But once in a great while, if you are lucky and not looking too carefully, you can still have one of those chance encounters. On Tuesday we left Glasgow, headed for the highlands, and after hours of careful planning and debate we decided that the optimal path was to train to Edinburgh, put our bags in storage for four hours (with a storage site carefully selected in advance, of course), and then pick up a rental car at the airport. And all worked as we had planned. But in the middle, during those four hours, we walked out of the train station and ran into a juggler. And then a polka band. And then another juggler. And by the time we reached the castle, I had a fistful of flyers for a cappella groups performing that day. And there were a LOT of people. Finally I asked a guy, "Why are there so many a cappella groups?" He looked at me quizzically: "We're trying to make it!" I insisted, "But why today?" He looked at me like I was daft, "Uh, Fringe." We had stumbled onto the Edinburgh Fringe Festival, or, as he put it, "the largest performance arts festival in the world." We had no idea. So we picked the next show, walked over to the venue, bought some tickets and spent an hour watching 16 kids singing pop songs a cappella. His incredulity at our ignorance speaks to how rare it is for travelers to stumble onto something that is so well known and so well advertised.

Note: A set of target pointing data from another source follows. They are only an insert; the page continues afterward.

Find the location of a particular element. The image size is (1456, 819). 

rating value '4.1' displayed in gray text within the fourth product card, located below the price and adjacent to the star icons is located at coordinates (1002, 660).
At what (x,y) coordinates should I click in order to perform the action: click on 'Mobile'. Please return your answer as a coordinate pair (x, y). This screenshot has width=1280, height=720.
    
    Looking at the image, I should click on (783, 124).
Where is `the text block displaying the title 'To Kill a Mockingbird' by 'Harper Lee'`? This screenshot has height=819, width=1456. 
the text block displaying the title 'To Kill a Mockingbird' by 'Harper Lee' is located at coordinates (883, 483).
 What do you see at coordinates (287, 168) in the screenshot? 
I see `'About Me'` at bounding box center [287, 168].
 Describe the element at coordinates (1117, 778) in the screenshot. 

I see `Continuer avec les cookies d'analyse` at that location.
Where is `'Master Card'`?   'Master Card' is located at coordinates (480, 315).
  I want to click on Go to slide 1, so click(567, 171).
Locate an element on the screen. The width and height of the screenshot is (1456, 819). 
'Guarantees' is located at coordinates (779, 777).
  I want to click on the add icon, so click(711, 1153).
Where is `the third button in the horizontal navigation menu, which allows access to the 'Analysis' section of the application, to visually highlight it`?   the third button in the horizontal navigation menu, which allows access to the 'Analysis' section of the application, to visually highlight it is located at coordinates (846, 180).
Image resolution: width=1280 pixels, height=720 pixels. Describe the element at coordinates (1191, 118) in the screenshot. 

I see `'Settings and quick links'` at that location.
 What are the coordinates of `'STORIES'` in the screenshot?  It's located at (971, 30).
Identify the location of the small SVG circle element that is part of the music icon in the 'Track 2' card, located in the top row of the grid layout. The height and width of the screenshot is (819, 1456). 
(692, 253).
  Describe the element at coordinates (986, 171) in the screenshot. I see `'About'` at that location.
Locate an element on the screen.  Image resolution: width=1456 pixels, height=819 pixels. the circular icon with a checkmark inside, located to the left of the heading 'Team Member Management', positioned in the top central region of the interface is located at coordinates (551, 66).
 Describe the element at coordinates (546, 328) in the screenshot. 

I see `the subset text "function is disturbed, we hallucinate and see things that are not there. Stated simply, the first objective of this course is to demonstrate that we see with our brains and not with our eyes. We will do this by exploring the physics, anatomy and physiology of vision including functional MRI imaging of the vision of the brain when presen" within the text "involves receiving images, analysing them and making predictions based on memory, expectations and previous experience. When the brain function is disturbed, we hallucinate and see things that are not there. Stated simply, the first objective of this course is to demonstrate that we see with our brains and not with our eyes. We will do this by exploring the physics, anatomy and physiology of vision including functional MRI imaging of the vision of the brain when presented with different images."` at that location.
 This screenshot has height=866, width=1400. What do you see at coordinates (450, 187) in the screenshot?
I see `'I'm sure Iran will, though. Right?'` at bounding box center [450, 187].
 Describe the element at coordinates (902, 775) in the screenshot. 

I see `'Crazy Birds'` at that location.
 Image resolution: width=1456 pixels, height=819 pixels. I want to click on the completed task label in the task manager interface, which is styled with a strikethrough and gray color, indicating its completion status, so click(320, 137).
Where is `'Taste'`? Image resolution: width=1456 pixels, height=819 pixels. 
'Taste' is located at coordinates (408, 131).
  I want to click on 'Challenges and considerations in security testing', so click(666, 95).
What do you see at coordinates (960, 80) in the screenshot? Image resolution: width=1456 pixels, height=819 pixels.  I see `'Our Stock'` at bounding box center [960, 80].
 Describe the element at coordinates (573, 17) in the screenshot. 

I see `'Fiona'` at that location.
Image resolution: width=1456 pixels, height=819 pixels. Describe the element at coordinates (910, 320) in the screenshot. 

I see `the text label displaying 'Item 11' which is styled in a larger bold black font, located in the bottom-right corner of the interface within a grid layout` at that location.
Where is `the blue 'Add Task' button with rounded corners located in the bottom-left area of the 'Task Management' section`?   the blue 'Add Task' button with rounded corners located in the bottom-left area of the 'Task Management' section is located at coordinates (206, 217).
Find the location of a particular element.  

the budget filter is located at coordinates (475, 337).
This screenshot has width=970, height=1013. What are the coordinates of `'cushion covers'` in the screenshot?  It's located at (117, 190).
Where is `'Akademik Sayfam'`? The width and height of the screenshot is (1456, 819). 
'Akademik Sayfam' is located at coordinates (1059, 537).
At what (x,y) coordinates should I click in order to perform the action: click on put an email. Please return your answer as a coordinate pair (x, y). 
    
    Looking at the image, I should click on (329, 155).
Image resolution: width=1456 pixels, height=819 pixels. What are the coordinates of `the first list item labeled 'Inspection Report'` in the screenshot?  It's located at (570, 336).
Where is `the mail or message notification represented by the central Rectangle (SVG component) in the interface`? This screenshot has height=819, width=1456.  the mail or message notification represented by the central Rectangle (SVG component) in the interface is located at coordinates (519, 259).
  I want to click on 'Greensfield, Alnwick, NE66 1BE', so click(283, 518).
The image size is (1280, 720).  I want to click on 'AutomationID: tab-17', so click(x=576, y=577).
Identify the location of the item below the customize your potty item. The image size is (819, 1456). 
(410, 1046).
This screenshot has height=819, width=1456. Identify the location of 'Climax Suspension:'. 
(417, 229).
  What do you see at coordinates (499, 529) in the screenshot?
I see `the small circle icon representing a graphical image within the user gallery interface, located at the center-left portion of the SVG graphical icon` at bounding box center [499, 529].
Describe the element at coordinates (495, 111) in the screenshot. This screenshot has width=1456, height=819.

Then, on Thursday, staying in our carefully selected airbnb apartment in a small town in the highlands, we noticed a very large number of motorcycles in town. Also, some of the businesses had newly hung Harley Davidson signs in their windows. And our favorite field in town for throwing frisbee had been fenced and turned into a tented campground. Well, it turns out that, somehow, we stumbled onto the site of "Thunder in the Glens," which is, apparently, Europe's largest motorcycle rally and is topped off with an hour-long parade of bikers on Saturday. We shall see what fun comes from this!

Long ago I clipped a column by Paul Theroux out of the International Herald-Tribune that argued that while travel was changing, there would still be opportunities out there to "get lost," by which he meant to experience the unknown, the uncertain, the unexpected. He was writing in 2000, when internet-based travel was still in its infancy, when travel often still consisted of squinting at an out-of-date guide book for hints on how to navigate a new city, but he was previewing travel as we experience it today: curated, planned, anticipated, connected. He argued that it would take more work to be surprised, but that the effort would be worth it, that those moments of unexpected magic that make travel exciting and fulfilling would be harder to find, that you might have to turn off your phone and wander, but that they still existed and were worth the effort.

To be honest, traveling with kids requires a lot of planning. We are five, so we can't fit in a regular hotel room or a compact car. We probably can't just show up in a town with no bed reservation and expect to get anything remotely workable. Our kids are picky eaters, so we can't just graze on whatever we find at the train station. But, when we can, when the chance encounter presents itself, we are still going to try to follow it, and we are going to try to put ourselves in situations where the chance encounter is more likely.